Lass uns hier liegen für immer, sagt er, all das wird sich wiederholen,
bewahrheiten in konsequenter Durchführung der Prämissen, die den
Zirkel des Tragischen entwerfen.
Grandios, ein Spektakel für sich, sind die Tableaus der Wüste.

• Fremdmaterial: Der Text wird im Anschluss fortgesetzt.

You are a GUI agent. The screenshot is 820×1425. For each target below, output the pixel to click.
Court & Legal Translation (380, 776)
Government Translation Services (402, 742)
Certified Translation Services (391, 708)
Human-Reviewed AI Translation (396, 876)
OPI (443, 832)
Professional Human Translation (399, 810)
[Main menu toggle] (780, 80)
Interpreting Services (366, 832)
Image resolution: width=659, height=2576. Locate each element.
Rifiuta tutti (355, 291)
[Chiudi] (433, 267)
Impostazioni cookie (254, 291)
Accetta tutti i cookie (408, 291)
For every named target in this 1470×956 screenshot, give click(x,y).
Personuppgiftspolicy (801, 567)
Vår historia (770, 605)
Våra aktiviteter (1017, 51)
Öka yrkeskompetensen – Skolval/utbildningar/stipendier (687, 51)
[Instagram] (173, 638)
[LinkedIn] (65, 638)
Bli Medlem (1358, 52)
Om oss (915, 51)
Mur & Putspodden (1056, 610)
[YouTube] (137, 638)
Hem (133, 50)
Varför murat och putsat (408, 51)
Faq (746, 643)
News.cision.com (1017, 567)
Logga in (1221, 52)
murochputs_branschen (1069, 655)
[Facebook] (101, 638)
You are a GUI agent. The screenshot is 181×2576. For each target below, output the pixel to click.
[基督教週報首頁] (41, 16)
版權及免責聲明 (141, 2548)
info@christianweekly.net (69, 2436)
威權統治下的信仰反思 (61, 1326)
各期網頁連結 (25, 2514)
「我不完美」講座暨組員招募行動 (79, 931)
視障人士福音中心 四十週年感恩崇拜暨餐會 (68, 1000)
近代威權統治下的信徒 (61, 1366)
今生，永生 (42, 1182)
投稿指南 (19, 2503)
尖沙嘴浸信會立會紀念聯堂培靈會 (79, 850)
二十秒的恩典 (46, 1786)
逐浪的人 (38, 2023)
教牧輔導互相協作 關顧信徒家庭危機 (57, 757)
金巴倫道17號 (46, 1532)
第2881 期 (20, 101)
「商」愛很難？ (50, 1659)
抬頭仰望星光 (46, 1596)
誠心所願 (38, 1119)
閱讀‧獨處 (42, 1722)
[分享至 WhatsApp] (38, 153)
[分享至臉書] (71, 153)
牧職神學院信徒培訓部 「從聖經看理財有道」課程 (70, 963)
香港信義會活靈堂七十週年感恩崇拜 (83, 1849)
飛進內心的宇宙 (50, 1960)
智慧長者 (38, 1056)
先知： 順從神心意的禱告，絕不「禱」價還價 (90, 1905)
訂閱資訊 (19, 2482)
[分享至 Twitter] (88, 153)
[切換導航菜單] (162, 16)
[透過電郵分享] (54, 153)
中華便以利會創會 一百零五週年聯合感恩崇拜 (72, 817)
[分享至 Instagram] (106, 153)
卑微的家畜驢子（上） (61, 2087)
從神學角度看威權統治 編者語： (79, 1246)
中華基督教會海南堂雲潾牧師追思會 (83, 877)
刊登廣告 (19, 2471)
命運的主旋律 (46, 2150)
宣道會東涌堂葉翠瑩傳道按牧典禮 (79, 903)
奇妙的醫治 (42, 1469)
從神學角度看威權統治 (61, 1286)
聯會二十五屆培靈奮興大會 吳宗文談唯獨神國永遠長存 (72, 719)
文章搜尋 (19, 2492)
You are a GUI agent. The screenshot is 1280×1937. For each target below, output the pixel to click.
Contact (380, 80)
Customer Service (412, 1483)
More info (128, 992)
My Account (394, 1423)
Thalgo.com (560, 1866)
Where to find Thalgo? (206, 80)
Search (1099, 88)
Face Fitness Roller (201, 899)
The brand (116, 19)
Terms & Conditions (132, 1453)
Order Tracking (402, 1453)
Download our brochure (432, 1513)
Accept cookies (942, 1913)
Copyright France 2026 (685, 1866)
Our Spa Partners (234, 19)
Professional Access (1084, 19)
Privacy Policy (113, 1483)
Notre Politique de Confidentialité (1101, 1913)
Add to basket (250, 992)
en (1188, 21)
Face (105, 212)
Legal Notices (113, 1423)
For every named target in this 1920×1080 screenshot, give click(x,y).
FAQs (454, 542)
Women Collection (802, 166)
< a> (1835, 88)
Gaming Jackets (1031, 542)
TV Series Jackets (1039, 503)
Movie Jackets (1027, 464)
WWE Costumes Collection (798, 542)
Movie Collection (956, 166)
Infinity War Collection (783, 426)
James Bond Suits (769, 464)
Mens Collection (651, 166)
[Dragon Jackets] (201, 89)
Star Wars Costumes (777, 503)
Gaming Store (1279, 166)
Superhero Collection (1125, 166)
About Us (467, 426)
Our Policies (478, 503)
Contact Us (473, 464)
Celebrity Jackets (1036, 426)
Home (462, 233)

Zehn Sekunden lang vielleicht ein stummes Bild: Den rechten Rand des Bildes
rahmt Zweiggefinger hell vor schwarzem Hintergrund, darunter, als beinahe
verschwindende Figur die rot gekleidete Reshma (schon in der Titelsequenz
sieht man sie zunächst nur von hinten, rot, nur ein Kleid, sie dreht
sich dann zur Kamera). Anderes Bild: Die Faszination der Hell-Dunkel-Rillen
des Sandes, Annäherung an abstrakte Muster. Die Geschichte, die Figuren,
die Tragik werden dann immer wieder wie zurückgeholt in die Bilder,
in die der Film sich verlieren will. Der Himmel über der Wüste,
vier fünf Einstellungen hintereinander, es will Tag werden, der Aufgang
der Sonne. Der Film will das Monumentale, in den Bildern, in der Tragik seiner
Geschichte. Er sucht, spürbar, Bilder für die eigene Größe,
manchmal findet, manchmal verfehlt er sie (ist es dann Kitsch?
vielleicht).
Und später, nach der Zäsur, die gewaltsam durch den wohl
endgültigen Verlust von etwa zwanzig Minuten Film gesetzt wird, der
Umschlag in Aushandlungsszenarien. Wie biegen wir den Kodex auf, wie widerstehen
wir dem ehernen Gesetz, das auf uns lastet. Das Gesetz des Vaters, das hier
zerstört wird. Und die Zerstörung, die als Fortsetzung desselben
Gesetzes der Rache auf den Zerstörer zurückfällt. Der Ausbruch
gelingt nur im Opfer der Frau, im schockierenden Verzicht auf jede diesseitige
Erfüllung. Der Überlebende ist stumm, ein Ausgestoßener -
als unschuldiger, als ganz und gar passiver Täter - aus der symbolischen
Ordnung. Nur so kann er, als im Selbstopfer angenommener Ehemann zum
Gründungsvater eines neuen Gesetzes werden, das nicht das des Vaters
wäre, sondern das des Impotenten, des Schwächlings. Diesen Schritt
ans Ende des Patriarchats geht der Film mit letzter Konsequenz.